そんな様子にもすっかり慣れた俺は、今日もどうせいつもと変わらないのだろうと、新聞に目を落としたままでいると。




「ねぇせんせー、ちょっと」


その新聞をひょいと、取り上げられる。目の前には、真剣な顔をした千歳が定位置に座っていて。違うことはその顔がしっかりとこちらに向けられていること、彼が開いた口を噤まないこと。

そんな様子に、今日はちゃんと話をする気があるのかと、ちょっと意外に思いながら。教師をやっている人間としては、担任でも顧問でもない俺に相談事(多分、そうだろう)をもちかけてくれるってことに、そこまで俺を信用してくれているってことに、ちょっとだけど、優越感のようなものをもってしまう。
子どもたちに慕われる先生、なんて。理想の教師像に一歩近づけた気がする。



「なんや千歳。言うてみ?」



だがそんな優越感は、瞬時に砕け散ることになった。









「俺、せんせーのこつ、好きになってもよかですか?」






「……は?」



それは勿論、Like的な意味でだよな?



予想だにしなかった発言に、そう喉まで出かかった言葉は、目の前にいる千歳があんまりにも真剣な目を向けて来るものだから。

そのまま空気に消えた。




「ねぇせんせー、せんせーのこつ、好きになってしもた。ばってん、付き合うてください」

「いけません!」



だがしかし。許しちゃいけないものがある。



思わず即答してしまったことに一瞬ハッとなるが、俺は間違ってはいない。



「大体!自分も男で俺も男、その上俺先生で自分生徒、問題大アリやろが!」



そりゃ、恋愛は個人の自由だし、性癖は人それぞれだと思う。


しかし、しかしだ。


俺は男で千歳も男。うん、性別って大切だよな、やっぱり。それに加えて俺教師で千歳は生徒。生徒に手なんて出した時点で、俺クビ確定。しかも生徒への猥褻行為で逮捕なんてことになったら、再就職だって危うい。人生そのモンが潰れてしまう可能性だって、否めない。あー在り得ない在り得ない。


ここまできっぱりと否定してしまって。千歳には悪いことをしたな、とか。これが切欠になってまた学校に来ないようになってしまったら、それはそれで困るな、なんて。
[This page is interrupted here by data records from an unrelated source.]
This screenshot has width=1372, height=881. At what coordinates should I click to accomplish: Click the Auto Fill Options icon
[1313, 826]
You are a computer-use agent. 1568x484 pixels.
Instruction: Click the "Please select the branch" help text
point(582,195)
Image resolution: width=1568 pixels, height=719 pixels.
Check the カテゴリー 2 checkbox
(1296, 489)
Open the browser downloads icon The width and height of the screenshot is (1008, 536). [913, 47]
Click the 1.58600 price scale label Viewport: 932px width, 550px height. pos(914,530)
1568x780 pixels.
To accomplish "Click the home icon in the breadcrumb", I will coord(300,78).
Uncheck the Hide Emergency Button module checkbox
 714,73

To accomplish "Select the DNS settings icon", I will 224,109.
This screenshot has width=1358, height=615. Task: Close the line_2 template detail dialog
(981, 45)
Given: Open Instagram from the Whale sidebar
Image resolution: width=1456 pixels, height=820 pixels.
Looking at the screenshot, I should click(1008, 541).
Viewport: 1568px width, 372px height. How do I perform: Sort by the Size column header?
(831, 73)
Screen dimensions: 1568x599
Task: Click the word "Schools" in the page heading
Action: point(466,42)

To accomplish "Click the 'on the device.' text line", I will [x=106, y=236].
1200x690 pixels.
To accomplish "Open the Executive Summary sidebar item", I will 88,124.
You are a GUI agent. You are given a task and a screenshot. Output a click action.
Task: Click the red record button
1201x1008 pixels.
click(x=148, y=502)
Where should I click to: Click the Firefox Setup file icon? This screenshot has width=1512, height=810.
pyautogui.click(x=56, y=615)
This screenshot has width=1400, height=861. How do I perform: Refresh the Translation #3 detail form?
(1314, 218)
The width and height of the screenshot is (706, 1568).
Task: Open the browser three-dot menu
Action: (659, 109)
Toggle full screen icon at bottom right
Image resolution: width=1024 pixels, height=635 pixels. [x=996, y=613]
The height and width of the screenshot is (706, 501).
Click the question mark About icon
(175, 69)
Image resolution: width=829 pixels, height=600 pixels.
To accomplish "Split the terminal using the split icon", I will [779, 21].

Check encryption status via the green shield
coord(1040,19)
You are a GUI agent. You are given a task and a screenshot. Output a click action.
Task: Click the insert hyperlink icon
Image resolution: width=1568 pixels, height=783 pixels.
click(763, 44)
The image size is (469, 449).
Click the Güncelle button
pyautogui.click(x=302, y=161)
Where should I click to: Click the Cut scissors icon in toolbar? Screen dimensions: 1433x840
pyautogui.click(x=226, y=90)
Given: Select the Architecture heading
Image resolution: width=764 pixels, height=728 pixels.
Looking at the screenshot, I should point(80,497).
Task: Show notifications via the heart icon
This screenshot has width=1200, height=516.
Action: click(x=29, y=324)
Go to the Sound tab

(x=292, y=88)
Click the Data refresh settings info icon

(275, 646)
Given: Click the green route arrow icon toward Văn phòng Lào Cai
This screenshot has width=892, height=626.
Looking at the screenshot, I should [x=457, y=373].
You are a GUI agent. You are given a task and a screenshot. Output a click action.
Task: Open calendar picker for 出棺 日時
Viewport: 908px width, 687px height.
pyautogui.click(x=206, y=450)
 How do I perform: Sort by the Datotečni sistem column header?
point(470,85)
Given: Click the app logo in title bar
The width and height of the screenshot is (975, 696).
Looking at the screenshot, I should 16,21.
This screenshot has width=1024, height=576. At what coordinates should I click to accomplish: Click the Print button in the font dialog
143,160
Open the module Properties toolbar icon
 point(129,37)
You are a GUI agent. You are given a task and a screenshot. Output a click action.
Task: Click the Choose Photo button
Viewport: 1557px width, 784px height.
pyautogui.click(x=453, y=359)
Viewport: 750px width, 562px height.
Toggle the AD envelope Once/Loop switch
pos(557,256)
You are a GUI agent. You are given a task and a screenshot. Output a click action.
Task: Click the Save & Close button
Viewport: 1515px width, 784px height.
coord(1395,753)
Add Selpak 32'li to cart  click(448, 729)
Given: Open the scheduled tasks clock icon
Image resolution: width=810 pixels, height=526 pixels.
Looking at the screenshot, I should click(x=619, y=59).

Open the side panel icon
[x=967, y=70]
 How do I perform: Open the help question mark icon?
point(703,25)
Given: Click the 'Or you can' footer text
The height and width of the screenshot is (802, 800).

自分の保身のことばかりを考えている俺に。



「だったら!俺が女の子でせんせーと同じくらいのおねーさんだったら、好きになってくれたと!?」

「そんなん、千歳ちゃうやろが」



なおも馬鹿げたことを言って食い付いてくる千歳に、思ったままのことをぶつける。

するとどうしたことだろうか、これだけ自分の言うことを否定されているというのに、満足そうに微笑んで。



「やっぱりせんせーのこつ、好きになってよかったばい」



本当に幸せそうに言うのだ。
全く、最近の子どもの考えることは、わからない。






この時はまだ、こんなにもこいつのことを好きになるだなんて。
こんなにも大切な相手になるだなんて。


ちっとも思っていなかったわけで。




「ホンマ、勘弁したってや…」

「せんせー、好き。どぎゃんしたら、わかってくれっと?」

「どぎゃんしても、わかりません!」



ただ毎日飽きることなく繰り返されるラブコールを、上手く避けることで精一杯だった。


在り得ないと、迷惑だとさえ思っていたというのに。それでも懲りずにやって来る彼を部屋の中へと通してしまっている時点でもう、俺だって彼に惹かれていたんだって。今だったらわかるのだが。





俺がそれに気付くことは、もう少し先の話。



「ほなこつ、好いとぉよ…オサムちゃん」



千歳からの呼び方が、先生から名前に変わる頃の話。




End.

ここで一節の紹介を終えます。